The traditional solution that stores all the data in one single concentrated node has been hard to satisfy the requirement of the massive data scenario of the Internet, no matter in performance, high availability or operation costs.
From the aspect of performance, since the relational database uses the index of B+ tree, when the data amount exceeds the threshold, the deeper index will increase the IO number of disk access, and thereby, weaken the performance of query. In the same time, high concurrency requests also make the centralized database to be the biggest defect of the system.
From the aspect of high availability, stateless service enables scaling out to be at a relatively low cost, which can make all the pressure, at last, fall on the database. But the single data node or the simple master-slave structure has been harder and harder to take these pressures. Therefore, the high availability of the database has become the key of the whole system.
From the aspect of operation costs, when the data in a database instance has reached above the threshold, DBA’s pressure will also increase. The time cost of data backup and recovery will be more uncontrollable with different amount of data. Generally, it is a relatively reasonable range for the data in single database case to be within 1TB.
Under the circumstance that traditional relational databases cannot satisfy the requirement of the Internet, there are more and more attempts to store the data in native distributed NoSQL. But its incompatibility of SQL and imperfection in ecosystem block it from defeating the relational database in the competition, as the relational database still holds an unshakeable position.
Data Sharding refers to splitting the data in one single database and storing them in multiple tables and databases according to some certain standard, so that the performance and availability can be improved. An effective method of data sharding is splitting a relational database into multiple tables and databases, both of which can effectively avoid the query limitation caused by data exceeding affordable threshold. What’s more, database sharding can also effectively disperse TPS. Table sharding though cannot ease the database pressure, can provide possibilities to transfer distributed transactions to local transactions, since cross-database upgrades are once involved, distributed transactions can turn pretty tricky sometimes. The use of multiple master-slave sharding method can effectively avoid the data concentrating on a single node and increase the architecture availability.
Splitting data through database sharding and table sharding is an effective method to deal with high TPS and mass amount data system, because it can keep the data amount lower than threshold and separate the traffic data. Data sharding method can be divided into vertical sharding and horizontal sharding.
According to business sharding method, it is called vertical sharding, or longitudinal sharding, the core concept of which is to specialize databases for different uses. Before sharding, a database is consisting of many data tables corresponding to different businesses. But after sharding, tables are categorized according to business into different databases, and the pressure is also separated into different databases. The diagram below has presented the case in which the user table and the order table are assigned to different databases by vertical sharding according to business need.

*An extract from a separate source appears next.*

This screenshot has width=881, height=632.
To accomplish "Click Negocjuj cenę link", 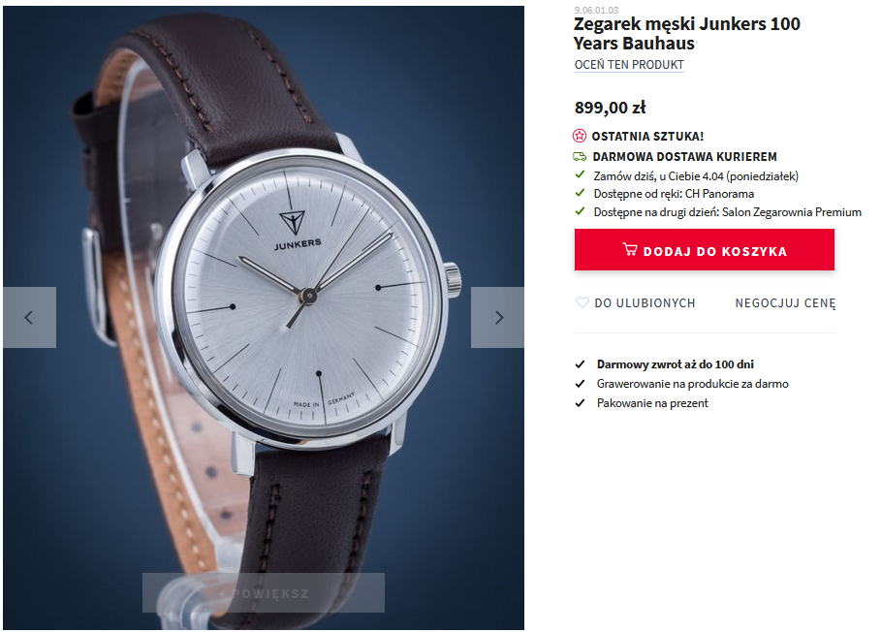I will tap(785, 303).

Vertical sharding requires to adjust the architecture and design from time to time, but generally, it is not readily enough to deal with the fast changing Internet business needs and not able to really solve the single-node problem. Sharding of this kind can ease but not completely solve problems brought by the high data amount and concurrency amount. After sharding, if the data amount in the table still exceeds the single node threshold, it should be processed by horizontal sharding.
Horizontal sharding is also called transverse sharding.
Compared with the categorization method according to business logic of vertical sharding,
horizontal sharding categorizes data to multiple databases or tables according to some certain rules through certain fields, with each sharding containing only part of the data.
For example, according to primary key sharding, even primary keys are put into the 0 database (or table) and odd primary keys are put into the 1 database (or table), illustrated as the following diagram.
Theoretically, horizontal sharding has overcame the limitation of data processing volume in one single machine and can be extended relatively freely, so it can be taken as a standard solution of database sharding and table sharding.
Though data sharding has solved problems such as performance, high availability and single-node backup and recovery, its distributed architecture has also introduced some new problems as acquiring profits.
One is application development engineers and database administrators’ operations become exceptionally laborious, when facing such scattered databases and tables. They should know which exact database table is the one to acquire data from.
Another challenge is that, the SQL that runs rightly in single-node databases may not be right in the sharding database. The change of table name after sharding, or misconducts caused by operations such as pagination, order by or aggregated group by are just the case in point.
Cross-database transaction is also a tricky thing that distributed databases need to deal. Fair use of sharding tables can also lead to the full use of local transactions when single-table data amount decreases. Troubles brought by distributed transactions can be avoided by the wise use of different tables in the same database. In cases that cannot avoid cross-database transactions, some businesses still need transactions to be consistent. Internet giants have not massively adopted XA based distributed transactions since they are not able to ensure its performance in high-concurrency situations. They usually replace strongly consistent transactions with eventually consistent soft state.
The main design goal of the data sharding modular of ShardingSphere is to try to reduce the influence of database sharding and table sharding, in order to let users use horizontal sharding database group like one database.